La démission de Bouteflika vue par la presse étrangère

La presse étrangère a largement commenté la démission du président Abdelaziz Bouteflika de son poste de président de la république, après un mois et demi de manifestations populaires. Le Monde titre en Une : « En Algérie, l’armée a précipité la démission de Bouteflika malgré la résistance de son entourage ».

« La retraite politique d’Abdelaziz Bouteflika aura finalement été plus rapide et chaotique que prévu. Alors qu’il avait annoncé lundi 1er avril sa démission « avant le 28 avril » – terme légal de son mandat – le président algérien a dû lâcher prise vingt-quatre heures plus tard sous la menace à peine voilée de l’armée qui, se prévalant du soutien de la rue, ne semblait guère apprécier les manœuvres dilatoires du clan présidentiel », écrit le quotidien français sur son site internet.

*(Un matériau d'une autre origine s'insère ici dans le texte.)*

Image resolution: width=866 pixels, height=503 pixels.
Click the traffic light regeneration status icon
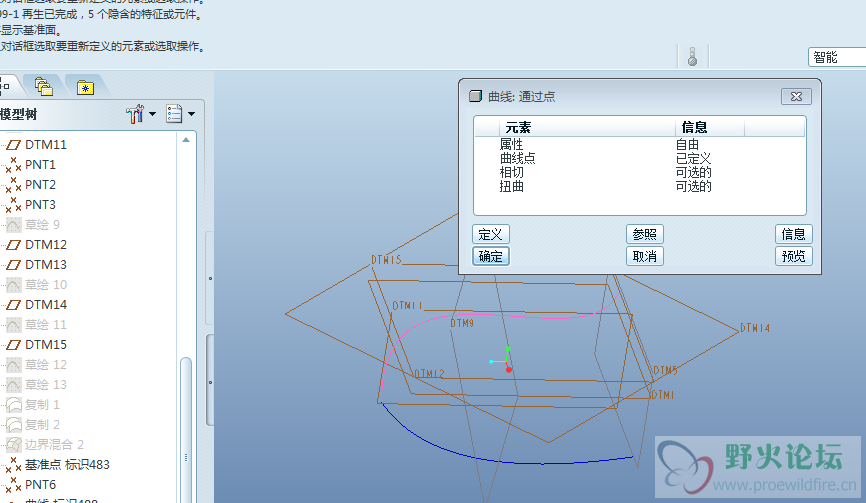[691, 57]
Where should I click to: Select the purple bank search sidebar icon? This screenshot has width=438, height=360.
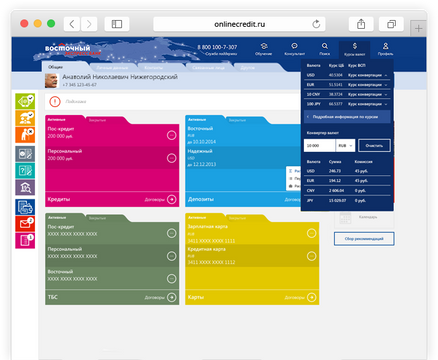pyautogui.click(x=25, y=188)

À la Une du Figaro, la démission de Bouteflika et ce qui attend l’Algérie, en soulignant que les Algériens « veillent ». « Après la démission de Bouteflika, quelles sont les prochaines étapes pour l’Algérie ? » « Après la démission mardi soir d’Abdelaziz Bouteflika, le président de la haute chambre du Parlement, Adelkader Bensalah, va assurer l’intérim. Ce pur produit du régime a 90 jours pour organiser une nouvelle élection présidentielle. Les Algériens, eux, veillent car ils veulent aussi en finir avec le « système » politique ».

Sur son site internet, France 24 consacre à l’évènement une édition spéciale et publie un portrait de « Abdelkader Bensalah, un pur produit du régime algérien chargé d’assurer la transition ».

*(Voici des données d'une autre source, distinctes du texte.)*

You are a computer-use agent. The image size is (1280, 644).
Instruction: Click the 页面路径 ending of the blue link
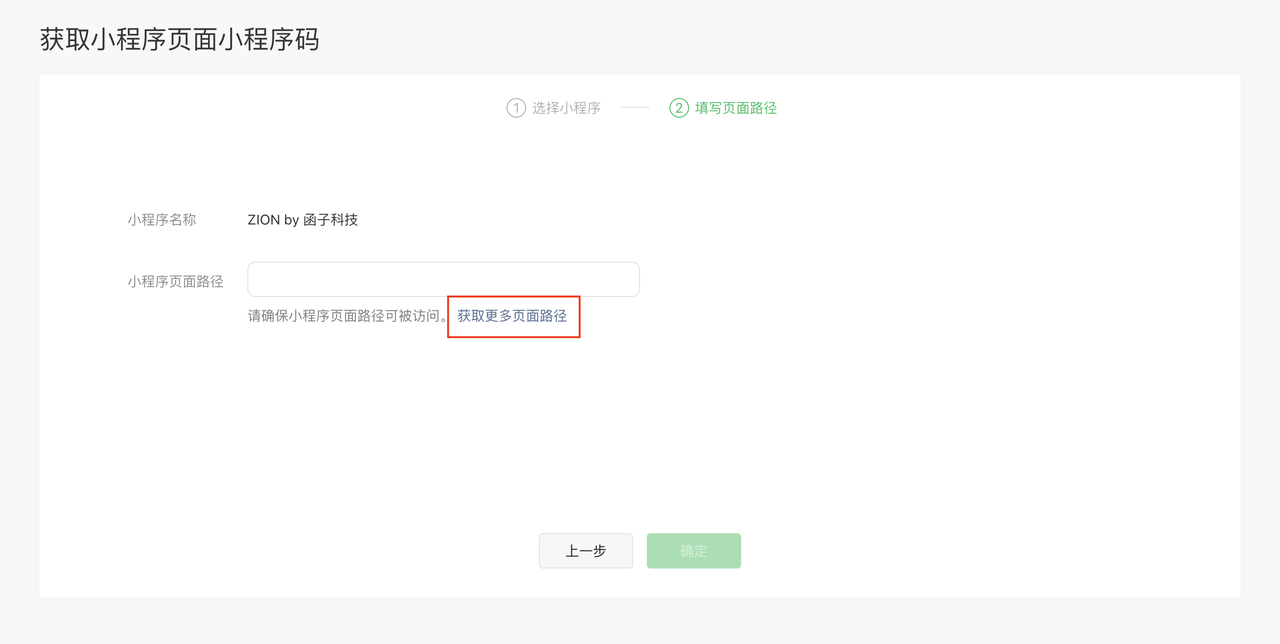[540, 316]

« Abdelkader Bensalah, 77 ans, qui sera chargé d’assurer l’intérim pour trois mois, après la démission mardi 2 avril du président Abdelaziz Bouteflika, est un pur produit du régime algérien.

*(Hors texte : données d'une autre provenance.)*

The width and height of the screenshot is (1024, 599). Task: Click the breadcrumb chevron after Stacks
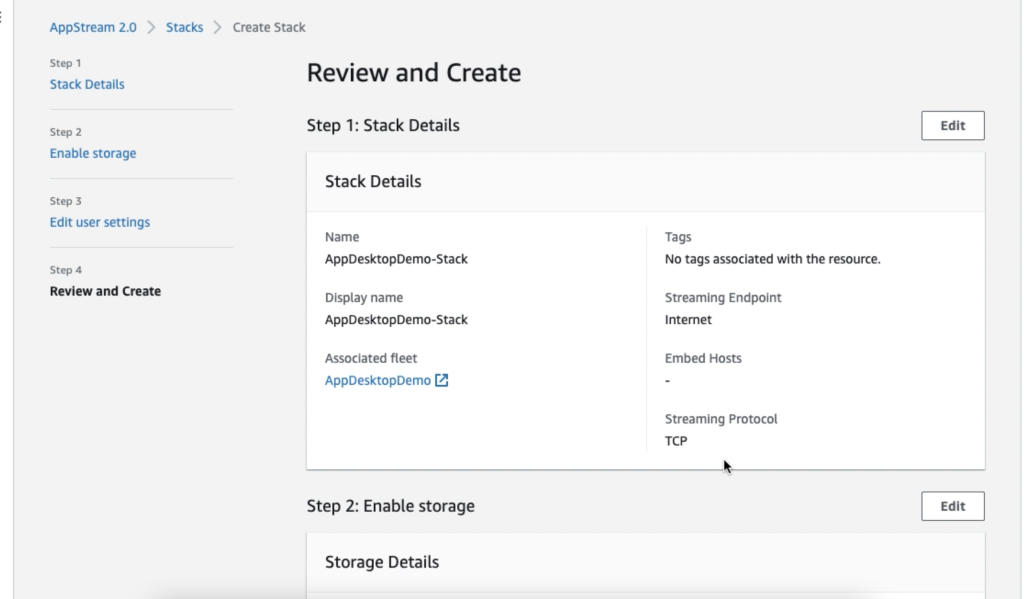(x=218, y=27)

Ce cacique du Front de libération nationale (FLN) est président depuis près de dix-sept ans du Conseil de la nation, chambre haute du Parlement. Il représentait souvent ces dernières années, en Algérie ou à l’étranger, le président Bouteflika, absent de la scène publique depuis un AVC en 2013. Ainsi ; c’est lui qui occupait le siège de l’Algérie lors du Sommet de la Ligue arabe à Tunis le 31 mars », écrit France 24.

« L’annonce était attendue mais représente néanmoins un stupéfiant retournement de situation« , écrit le résume le Washington Post le Guardian souligne que Bouteflika « s’incline » devant la pression populaire, »mettant une fin abrupte" à deux décennies de pouvoir.

« Six semaines de manifestations pacifiques en Algérie ont suffi« pour le faire renoncer, souligne le quotidien espagnol El País, rapporte Courrier International. »Les Algériens remportent une nouvelle victoire", estime le quotidien belge Le Soir.

« L’armée passe à l’action", titre la Frankfurter Allgemeine Zeitung, précisant par ailleurs que les entrepreneurs et oligarques jusqu’ici proches de Saïd Bouteflika, le très influent frère du président, ont également pris leurs distances avec le régime, rapporte Courrier International.

Le journal saoudien Al Riyadh s’est contenté de rapporter l’information de la démission de Bouteflika, sans la commenter.